**Task goal**. Beginning with the line that includes "Screen dimensions: 405x139" and ending with the last line of the entries below, set down each line exactly; include no pictures.

**Information given**.
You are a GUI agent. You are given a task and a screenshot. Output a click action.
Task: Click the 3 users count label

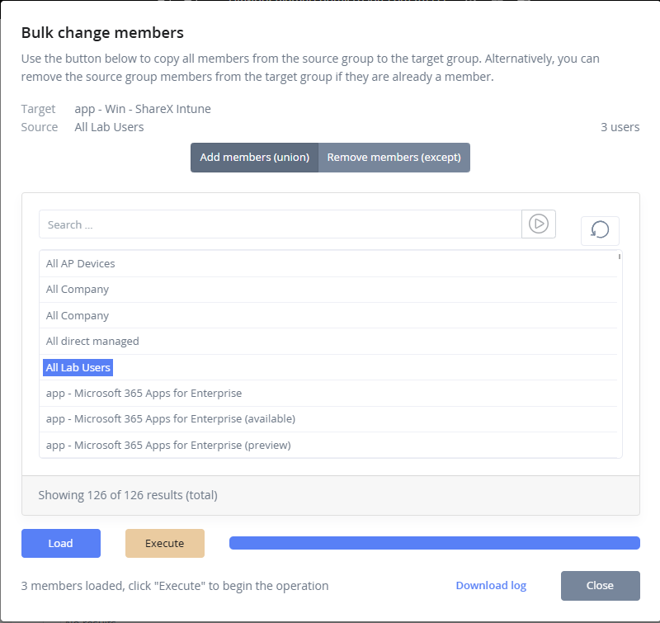620,127
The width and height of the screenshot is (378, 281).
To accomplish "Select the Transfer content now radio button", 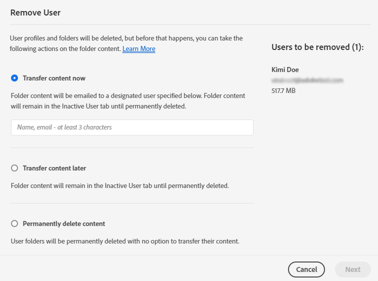I will click(15, 78).
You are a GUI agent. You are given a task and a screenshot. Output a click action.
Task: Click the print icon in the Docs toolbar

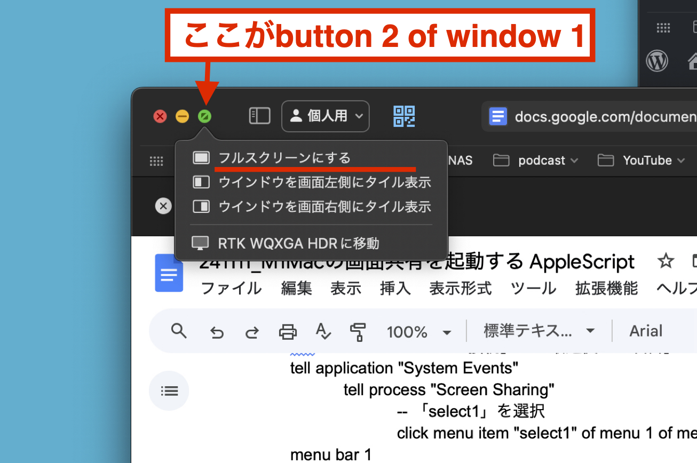coord(288,332)
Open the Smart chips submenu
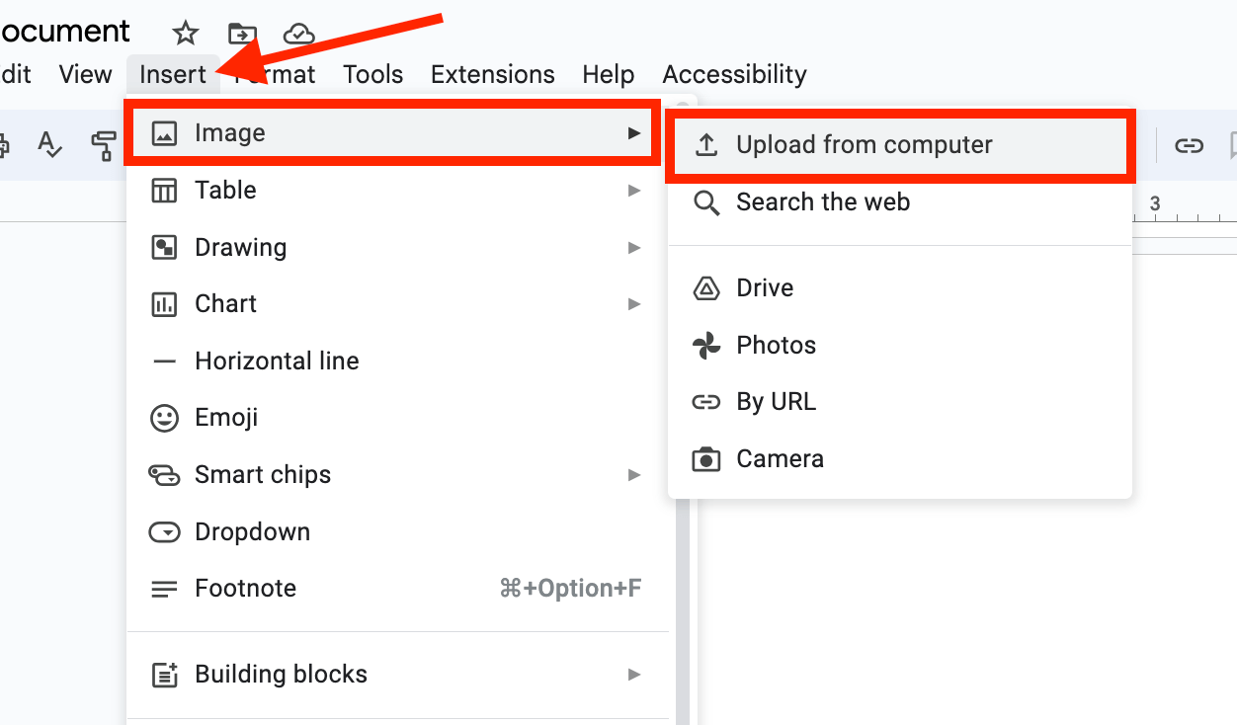1237x725 pixels. point(397,475)
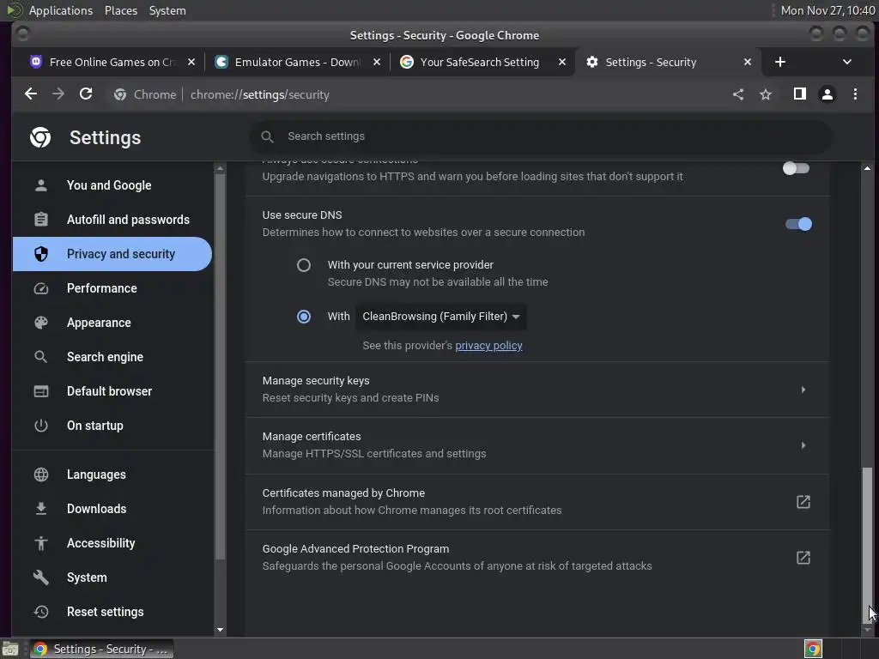Open the provider's privacy policy link
This screenshot has width=879, height=659.
488,346
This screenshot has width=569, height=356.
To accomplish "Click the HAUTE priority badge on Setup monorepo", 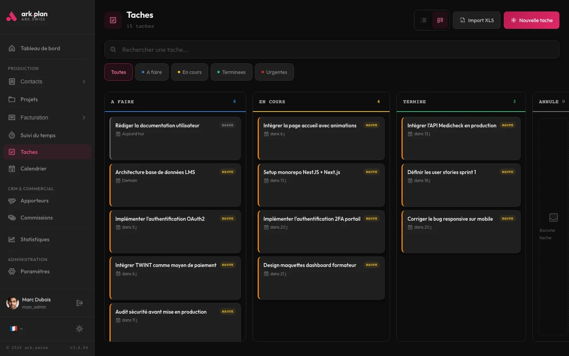I will pos(371,172).
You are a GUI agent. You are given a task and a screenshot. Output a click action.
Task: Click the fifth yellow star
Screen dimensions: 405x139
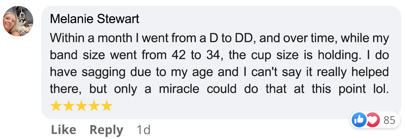(x=106, y=106)
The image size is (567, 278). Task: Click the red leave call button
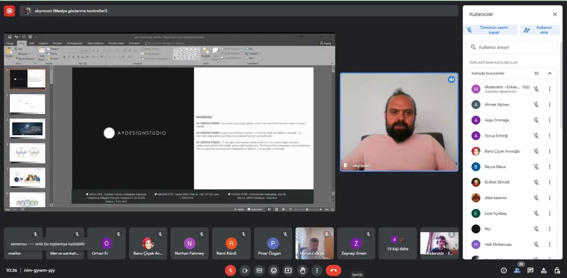(x=334, y=271)
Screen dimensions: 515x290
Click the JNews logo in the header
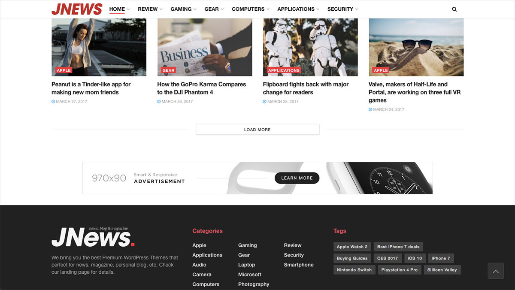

**Your solution**.
Screen dimensions: 405x139
(x=106, y=106)
The image size is (567, 278). Task: Click the red leave call button
(x=334, y=271)
Screen dimensions: 515x290
Click the JNews logo in the header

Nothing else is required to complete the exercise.